Artificial tongue could improve speech recognition
Chris - Improved voice recognition software usually just means a bigger library of sounds to compare your voice against. Scientists at the University of Sheffield are trying to take a different approach to tackling the problem. They've done it by building an artificial tongue and jaw which replicates the movements we make during speech so we can understand a bit more about how speech gets made. To find a bit more we've invited Professor Roger Moore from the University of Sheffield to join us. Hello Roger.
Roger - Hello Chris. Hi, how are you?
Chris - Thank you for joining us on the Naked Scientists. Very well, thank you. Tell us a bit about your study.
Roger - This is actually the research of one of my PhD students, called Robin Hofe. He's essentially put together an animatronic tongue and vocal tract which we call AnTon. It's just beginning to move right now. It's at a very early stage of development. What we're going to be doing with this is studying the speech production mechanism in animatronic form. We'll be able to access data about how speech is produced which is very difficult to get directly from the human system.
Chris - Describe the system a bit for us. What does this tongue look like?
Roger - It actually does look like a tongue you'll be relieved to hear. It's made form a silicone gel with a latex cover. It's been moulded on a medical model. It's embedded in a plastic skull. The skull is also derived from a real skull. We're, right now, filling in the remainder of the vocal tract in order to complete the cavity which will surround the tongue. The most important part of all is that it has to move. We are connecting motors through filaments in the tongue itself to pull the equivalent of the different muscle groups.
Chris - You can actually accurately model the muscles that are natively in the tongue in order to faithfully reproduce the movements a tongue would make when saying different words?
Roger - This is the idea, yes. We're trying to be as anatomically correct as we possibly can because this is important to the research.

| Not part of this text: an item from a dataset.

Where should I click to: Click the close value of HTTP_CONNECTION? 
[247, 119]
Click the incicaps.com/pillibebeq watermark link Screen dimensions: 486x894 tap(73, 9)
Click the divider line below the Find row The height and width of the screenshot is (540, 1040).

One of the key things that we need to find out which is very difficult to do in any other way is to measure the energy that is used to move the tongue into different positions.
Chris - How will you do that with this model?
Roger - It turns out that because it's a physical model all we have to do is measure the energy being used by each of the different motors which is pulling on the respective muscle groups. We will therefore have a very easy way of assessing the different energy uses across the whole of the model.
Chris - How do you know which movements to make the tongue make in order to say different things?
Roger - Initially we're using some MRI scans from our colleagues in Grenoble. We're doing that to establish static positions that we will set up as targets.
Chris - So in other words, what people do with their tongue when they're saying something.
Roger - That's what we have to work with: static sounds, simple vowel sounds. Then we'll move on to dynamic sounds as the complexity of the model progresses. It would be possible to use machine learning techniques to allow the device (because it's all controlled by computer, of course) to learn the relationship between the sound output and the control structures in order to then create the sound that it wants by moving the tongue into the appropriate positions, using auditory feedback on the sound that's produced.
Chris - Will it actually speak to us? Is it possible to make it speak rather than just make movements?
Roger - Eventually it will speak. Right now it's moving but it doesn't actually make a sound at all at the moment. It will be vocalising, we estimate in a couple of months, with the rest of the vocal tract. It would be possible to control it with a whole range of sequence of movements which would correspond to it saying something.
Chris - The ultimate end point of doing this is exactly what?
Roger - As I say, we really need to understand something about the energetic of speed. This is implicated in a lot of the so-called random variation that a lot of our automatic speech recognition devices experience right now. Although speech is highly variable it's not random at all. People are compensating typically for all kinds of situations that they find themselves in and they change their voices. For example, the way that I'm speaking to you right now is very different to the way I would speak to my family. We all know that if you're in the pub you're virtually shouting at your friends in order to be heard above the noise level. Those kinds of changes in the voice are well-known but not well-modelled. That's what we're trying to get a handle on.
Chris - Thank you, Roger. If people want to find out a bit more about your work where should they look?
Roger - Go to the Department of Computer Science website at Sheffield University. They will find myself and Robin Hofe. Robin, in fact, has set up a site which has some videos. There's a bit of an article in New Scientist this week which also points to that.